La référence des deux captures écran du brevet de 2003 de la publication est une autre sorte de « Coronavirus », le SRAS (« SARS-CoV » de son nom scientifique complet). On peut facilement le vérifier grâce au numéro de brevet, et il n’a rien à voir avec l’actuel. Le « SRAS » toucha 8.000 personnes dans 30 pays en 2002-2003 et fit plus de 700 morts, selon l’OMS (l’Organisation Mondiale de la Santé).

Certaines publications, surtout anti-vaccin, crient au scandale en prétendant que les États-Unis aurait créé le virus « Coronavirus » en 2003 afin de rentabiliser les laboratoires scientifiques pour la recherche d’un futur vaccin. Même si le brevet de 72 pages, dont 2 figurent dans la publication sont bien de 2003, ça ne tient pas la route puisque comme vous venez de le voir ci-dessus, le virus de 2003 n’est pas le même que  l’actuel, le virus dont il est question – SARS-CoV – est celui qui a sévi entre 2002 et 2003, en Chine, et qui est la cause du syndrome respiratoire aigu sévère (SRAS)

De plus il est FAUX de laisser penser qu’il a été breveté  parce que le « Coronavirus » a été créé ou parce qu’il est protégé.  En effet, le terme « breveter » dans ce cas, veut simplement dire qu’ils sont les premiers à avoir réussi à isoler ce virus en laboratoire aux États-Unis .

Toujours de la même façon. « La transmission de ces virus se fait par voie aérienne, par contact direct avec des sécrétions ou par l’intermédiaire d’un objet contaminé« , explique l’Institut Pasteur sur son site. Concrètement, le virus se propage par les voies respiratoires, lorsqu’une sécrétion comme du mucus ou de la salive passe d’une personne à l’autre. La contamination peut se faire aussi par l’intermédiaire d’un objet :  un premier individu atteint par le coronavirus peut ainsi contaminer une poignée de porte qui sert alors de vecteur vers une seconde personne quand elle s’en saisira.

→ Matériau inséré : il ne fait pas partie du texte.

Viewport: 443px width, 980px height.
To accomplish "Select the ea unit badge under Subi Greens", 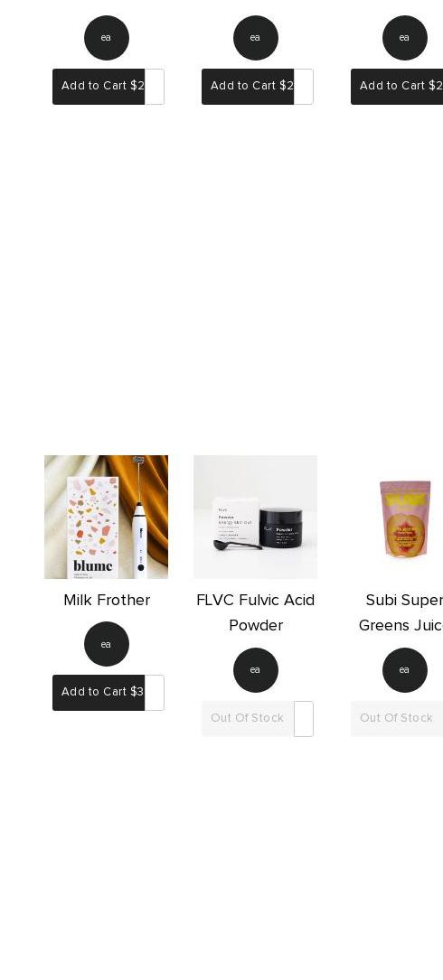I will [404, 670].
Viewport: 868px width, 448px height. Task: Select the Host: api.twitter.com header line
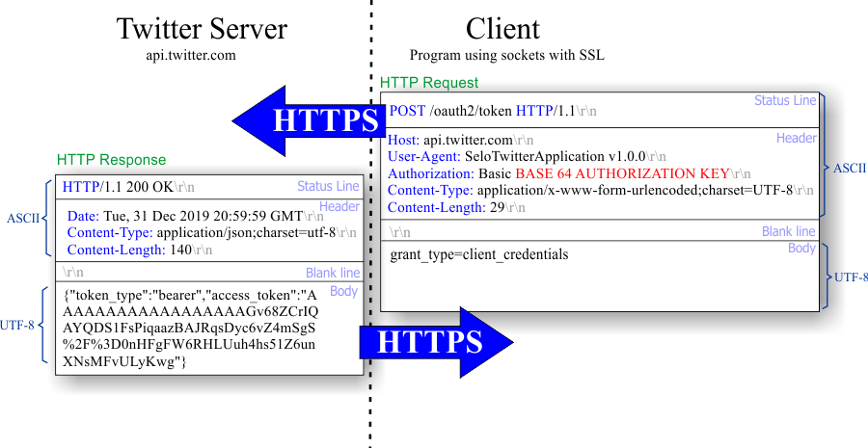[x=460, y=140]
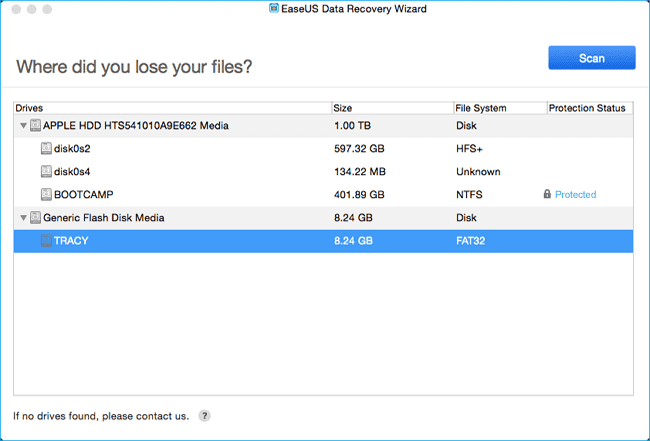Collapse the APPLE HDD drive tree
The width and height of the screenshot is (650, 441).
pos(22,125)
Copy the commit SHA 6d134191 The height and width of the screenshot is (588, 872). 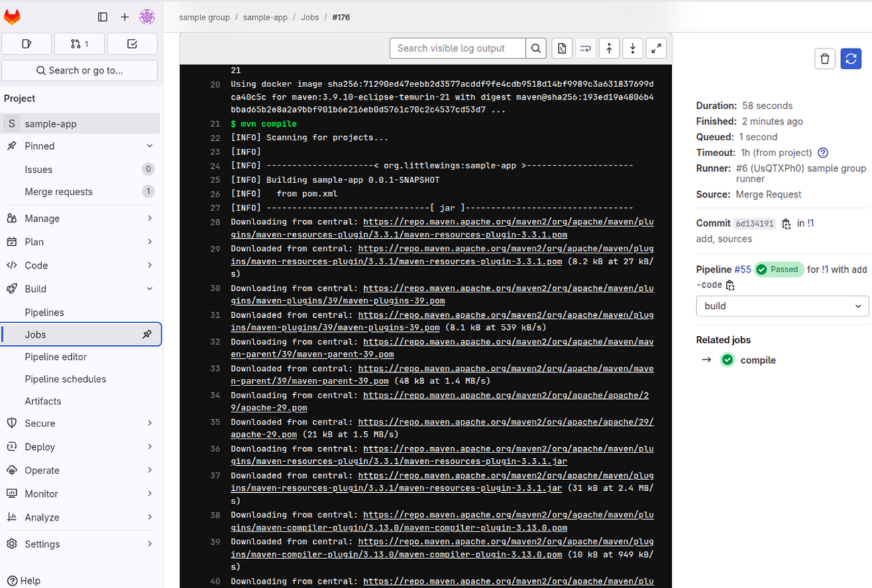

« A ce jour, il n’existe aucun vaccin ni traitement spécifique contre ces virus« , explique l’Institut Pasteur. Le seul moyen d’éviter la propagation de la maladie consiste à mettre les patients atteints en quarantaine, le temps que les symptômes disparaissent d’eux mêmes. Et comme il s’agit d’un virus, les antibiotiques n’ont pas d’effet.
Mais trois équipes distinctes de chercheurs vont se lancer dans la mise au point d’un vaccin, selon la Coalition pour l’innovation en matière de préparation aux épidémies (CEPI), qui précise que l’objectif est d’obtenir au moins un vaccin potentiel en phase d’essais cliniques d’ici le mois de juin.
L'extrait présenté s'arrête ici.